The documentary is beautifully filmed, with stunning images of wildlife and glaciers. Those images contrast starkly with the tale of rapacious exploitation – ground zero for the unseen consequences of the world’s insatiable appetite for fish. Scientists know little about the breeding cycle of the Toothfish, which is tasty and extremely easy to cook in a variety of ways. To make matters worse, the Antarctic Toothfish has an extremely slow metabolism, as an adaptation to the extreme cold, and grows very slowly. As a result, it takes little time to deplete the fishery to the point where it cannot recover – a point that may have already been reached – yet fishery regulators claim the annual harvests are “sustainable.”

Despite mounting scientific evidence of irreversible decline, the international regulatory body responsible for regulating the fishery seems to have concluded that its job is less to conserve the fishery than to harvest it. And so it has approved continuing harvests in the Ross Sea. That decision reflects the depressing reality that the fishing industry has largely depleted most of the fisheries on the high seas; the Ross Sea remains the last hunting ground and their needs, it appears, must always be accommodated.

Ironically, the fishing vessels that first penetrated the Ross Sea come from one of the supposedly more environmentally-friendly nations, New Zealand. Faced with the option of foregoing the $20 million or so generated by the Ross Sea fishery for the New Zealand fishing industry, or continuing the slaughter, otherwise green-leaning politicians continue to choose the latter. To stop the onslaught, Ross Sea scientists have unified to stop fishing in the Ross Sea, consolidating their knowledge about the ecosystem and then hitting the road to mobilize public opinion.
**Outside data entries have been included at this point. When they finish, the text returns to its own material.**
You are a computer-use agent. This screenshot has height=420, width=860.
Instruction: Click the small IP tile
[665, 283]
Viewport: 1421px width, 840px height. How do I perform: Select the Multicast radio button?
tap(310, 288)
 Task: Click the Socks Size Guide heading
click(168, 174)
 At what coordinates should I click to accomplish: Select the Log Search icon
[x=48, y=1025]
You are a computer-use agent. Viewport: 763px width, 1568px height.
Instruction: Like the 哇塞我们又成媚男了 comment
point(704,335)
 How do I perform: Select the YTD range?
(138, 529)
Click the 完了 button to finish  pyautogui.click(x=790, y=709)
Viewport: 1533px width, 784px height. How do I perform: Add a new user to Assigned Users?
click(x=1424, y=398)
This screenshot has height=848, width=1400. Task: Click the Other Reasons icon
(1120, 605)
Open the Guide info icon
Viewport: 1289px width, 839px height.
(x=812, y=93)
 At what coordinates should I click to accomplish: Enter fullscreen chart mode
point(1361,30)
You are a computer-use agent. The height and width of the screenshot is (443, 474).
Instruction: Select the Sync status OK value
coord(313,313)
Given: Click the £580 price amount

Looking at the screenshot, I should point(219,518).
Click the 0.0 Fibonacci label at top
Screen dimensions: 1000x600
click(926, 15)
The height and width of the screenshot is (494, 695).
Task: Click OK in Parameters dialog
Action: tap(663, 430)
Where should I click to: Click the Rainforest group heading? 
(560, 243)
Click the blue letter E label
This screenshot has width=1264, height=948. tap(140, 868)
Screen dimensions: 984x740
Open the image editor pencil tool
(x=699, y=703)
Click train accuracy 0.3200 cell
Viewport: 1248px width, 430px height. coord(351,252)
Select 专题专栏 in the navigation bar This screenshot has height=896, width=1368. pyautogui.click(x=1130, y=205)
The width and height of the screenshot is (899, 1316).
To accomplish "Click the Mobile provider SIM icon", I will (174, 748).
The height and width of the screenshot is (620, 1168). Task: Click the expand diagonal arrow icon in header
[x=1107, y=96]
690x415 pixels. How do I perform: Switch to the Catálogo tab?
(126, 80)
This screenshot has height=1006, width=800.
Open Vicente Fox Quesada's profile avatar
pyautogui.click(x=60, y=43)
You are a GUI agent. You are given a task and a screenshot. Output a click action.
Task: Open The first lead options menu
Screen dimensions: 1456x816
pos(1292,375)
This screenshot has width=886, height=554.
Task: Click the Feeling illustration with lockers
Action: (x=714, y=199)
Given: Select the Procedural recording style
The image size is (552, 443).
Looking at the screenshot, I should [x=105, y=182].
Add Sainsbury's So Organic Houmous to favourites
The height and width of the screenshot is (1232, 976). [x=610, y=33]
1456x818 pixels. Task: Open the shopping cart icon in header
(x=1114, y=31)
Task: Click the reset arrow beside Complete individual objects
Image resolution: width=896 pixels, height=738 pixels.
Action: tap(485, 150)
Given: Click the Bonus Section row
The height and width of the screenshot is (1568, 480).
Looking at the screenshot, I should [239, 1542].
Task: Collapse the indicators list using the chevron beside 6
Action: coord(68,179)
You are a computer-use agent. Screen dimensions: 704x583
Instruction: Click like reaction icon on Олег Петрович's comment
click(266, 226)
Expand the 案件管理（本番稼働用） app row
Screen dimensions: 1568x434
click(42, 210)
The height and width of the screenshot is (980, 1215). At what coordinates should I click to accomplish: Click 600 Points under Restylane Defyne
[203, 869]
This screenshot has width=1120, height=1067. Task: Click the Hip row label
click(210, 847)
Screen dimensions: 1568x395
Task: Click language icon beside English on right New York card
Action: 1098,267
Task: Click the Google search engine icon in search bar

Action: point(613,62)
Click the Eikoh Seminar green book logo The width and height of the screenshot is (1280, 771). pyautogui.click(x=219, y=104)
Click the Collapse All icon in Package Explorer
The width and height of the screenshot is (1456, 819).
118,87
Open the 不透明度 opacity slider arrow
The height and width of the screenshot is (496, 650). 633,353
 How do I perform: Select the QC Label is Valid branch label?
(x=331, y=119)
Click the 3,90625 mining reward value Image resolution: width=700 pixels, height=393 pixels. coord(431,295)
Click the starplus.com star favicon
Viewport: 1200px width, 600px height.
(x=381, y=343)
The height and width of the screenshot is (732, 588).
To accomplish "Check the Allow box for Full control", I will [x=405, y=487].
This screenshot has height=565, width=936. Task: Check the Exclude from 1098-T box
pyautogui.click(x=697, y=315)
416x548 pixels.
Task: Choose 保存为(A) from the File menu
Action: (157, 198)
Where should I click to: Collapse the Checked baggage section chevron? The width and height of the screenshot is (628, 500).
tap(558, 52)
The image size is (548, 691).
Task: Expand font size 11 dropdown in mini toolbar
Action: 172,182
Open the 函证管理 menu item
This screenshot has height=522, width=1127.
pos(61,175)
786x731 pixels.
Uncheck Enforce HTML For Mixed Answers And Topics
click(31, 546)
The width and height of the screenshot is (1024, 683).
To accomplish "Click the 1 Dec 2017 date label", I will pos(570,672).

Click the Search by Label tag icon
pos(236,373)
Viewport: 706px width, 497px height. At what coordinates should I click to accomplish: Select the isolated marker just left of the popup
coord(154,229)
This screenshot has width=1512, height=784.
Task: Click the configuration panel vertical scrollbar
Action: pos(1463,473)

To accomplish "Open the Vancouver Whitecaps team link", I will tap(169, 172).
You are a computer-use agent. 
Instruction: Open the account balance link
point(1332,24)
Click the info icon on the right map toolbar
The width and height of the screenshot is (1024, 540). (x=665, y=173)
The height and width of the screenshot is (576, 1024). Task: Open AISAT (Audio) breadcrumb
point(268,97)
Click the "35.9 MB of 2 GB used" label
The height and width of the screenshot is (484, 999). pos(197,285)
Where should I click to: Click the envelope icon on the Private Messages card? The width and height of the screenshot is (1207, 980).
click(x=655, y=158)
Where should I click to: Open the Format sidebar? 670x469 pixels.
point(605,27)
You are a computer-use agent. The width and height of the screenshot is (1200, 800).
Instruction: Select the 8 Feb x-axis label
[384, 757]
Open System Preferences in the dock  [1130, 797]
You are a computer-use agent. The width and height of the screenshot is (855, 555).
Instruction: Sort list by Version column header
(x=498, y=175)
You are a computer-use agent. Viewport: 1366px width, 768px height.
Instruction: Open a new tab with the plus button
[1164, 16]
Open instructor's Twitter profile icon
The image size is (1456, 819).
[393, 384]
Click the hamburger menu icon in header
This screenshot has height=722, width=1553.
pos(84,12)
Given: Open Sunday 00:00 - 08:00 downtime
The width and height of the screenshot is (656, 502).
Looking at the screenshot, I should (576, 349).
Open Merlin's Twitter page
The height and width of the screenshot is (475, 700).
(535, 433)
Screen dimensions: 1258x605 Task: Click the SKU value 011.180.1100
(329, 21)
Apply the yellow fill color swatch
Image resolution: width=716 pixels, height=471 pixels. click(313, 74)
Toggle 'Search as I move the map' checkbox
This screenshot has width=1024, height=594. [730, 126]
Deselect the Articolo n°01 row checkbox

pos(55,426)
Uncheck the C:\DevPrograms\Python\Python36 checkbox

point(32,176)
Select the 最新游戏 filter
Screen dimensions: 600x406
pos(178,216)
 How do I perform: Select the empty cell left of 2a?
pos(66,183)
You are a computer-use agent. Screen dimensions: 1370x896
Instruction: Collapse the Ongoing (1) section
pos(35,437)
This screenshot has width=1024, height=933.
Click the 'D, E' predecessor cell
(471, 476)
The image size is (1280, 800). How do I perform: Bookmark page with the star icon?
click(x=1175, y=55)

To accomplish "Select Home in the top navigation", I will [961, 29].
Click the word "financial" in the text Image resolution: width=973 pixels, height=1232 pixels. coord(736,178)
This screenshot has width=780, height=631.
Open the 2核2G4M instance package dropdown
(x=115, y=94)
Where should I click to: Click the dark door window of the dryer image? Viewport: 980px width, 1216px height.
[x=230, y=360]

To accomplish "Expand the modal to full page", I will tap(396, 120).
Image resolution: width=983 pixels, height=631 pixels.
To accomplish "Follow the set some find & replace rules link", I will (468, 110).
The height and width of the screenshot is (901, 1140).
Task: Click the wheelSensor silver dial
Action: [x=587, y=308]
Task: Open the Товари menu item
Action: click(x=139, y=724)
Entering the political and commercial realm, these scientists may be tilting at windmills. The documentary attempts to end on a positive note, documenting the alliance of consumers, scientists, and progressive politicians who are attempting to ban fishing in the Ross Sea. But it does not seem like a fair fight. In the end, the attempt to save the Toothfish may be a lesson in the futility of global, grass-roots organizing. Regardless, the Ross Sea debates in this documentary provide an excellent window into the current state of environmental science and politics. It also serves as yet more evidence that despite the vastness of the oceans, the resources they contain, and their ability to withstand the onslaught of human waste and toxins, are indeed limited and reaching the point of unsustainability.